:: WHAT THE TASK ASKS ::
One part of the entries below is wanted: the lines from the one containing "Identify the click" through the one containing "[LinkedIn (opens in a new tab)]". Write those out exactly and nothing else.

:: DATASET RECORDS ::
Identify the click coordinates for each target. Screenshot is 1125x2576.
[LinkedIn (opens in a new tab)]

==

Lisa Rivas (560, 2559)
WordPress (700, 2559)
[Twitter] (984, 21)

:: REPLY ::
Identify the click coordinates for each target. Screenshot is 1125x2576.
[LinkedIn (opens in a new tab)]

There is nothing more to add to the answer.